Margrit stopped walking, and regarded him carefully. ‘But they are not here.’

‘No, they are not.’

Margrit considered that. Then she swept a pudgy hand around her, demonstrating what she presided over. ‘We dwell in an island now – a drop of clear water amid a sea of pain. We guard it, and we tend it, but it cannot last forever. Mark it well, my lord. All gardens wither.’

‘Where is the sickness coming from?’ asked Martak. ‘Helborg has his eyes on the walls, on the Great Guns and the Knightly Orders. He looks out from the ramparts, searching for the coming storm, but he is blind to what is happening here.
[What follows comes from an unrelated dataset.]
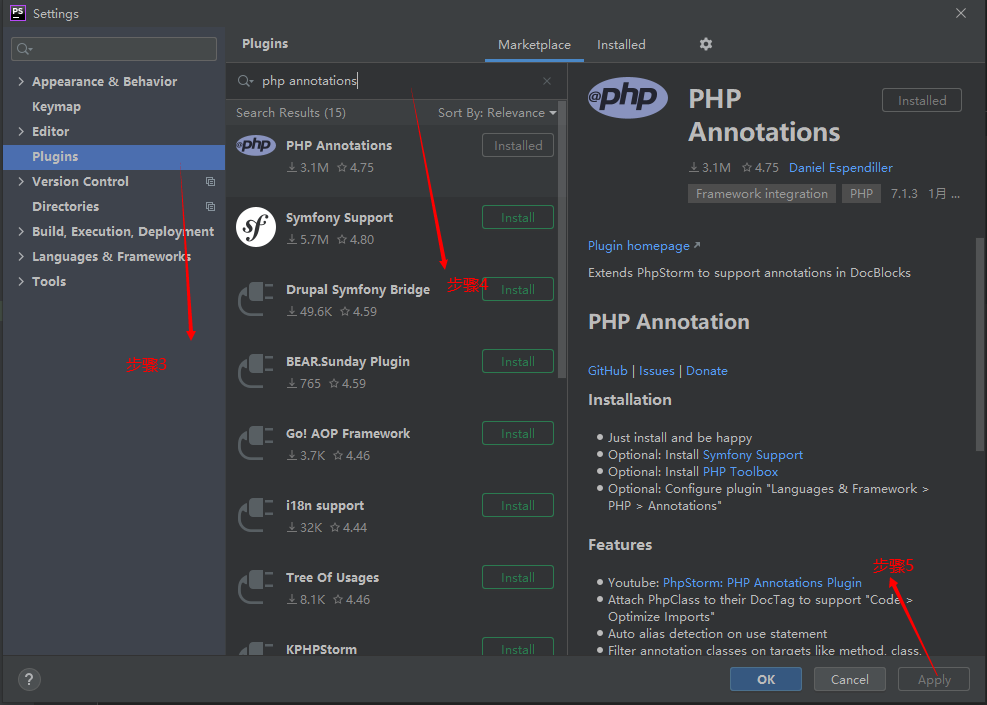
Task: Install the Symfony Support plugin
Action: pyautogui.click(x=517, y=217)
What is the source?’

Margrit smiled sadly. ‘Our masters are military men. What do you expect?’ The smile faded. ‘I cannot tell you where the Rot wells up from. We have made enquiries. The people tell us things, as long as we bandage their sores and listen to their sorrows.’

‘You have nothing?’

‘It comes from the sewers, but that will not help you. There are miles of them down there, and the City Watch does not send its men under the streets.’

‘They might need to.’

‘None would come back.’ Margrit looked at him sympathetically. ‘You don’t spend much time in the city, do you, wild-man? There are things under Altdorf that have lain undisturbed since the time of the old Emperors. Only a fool would venture far down there.’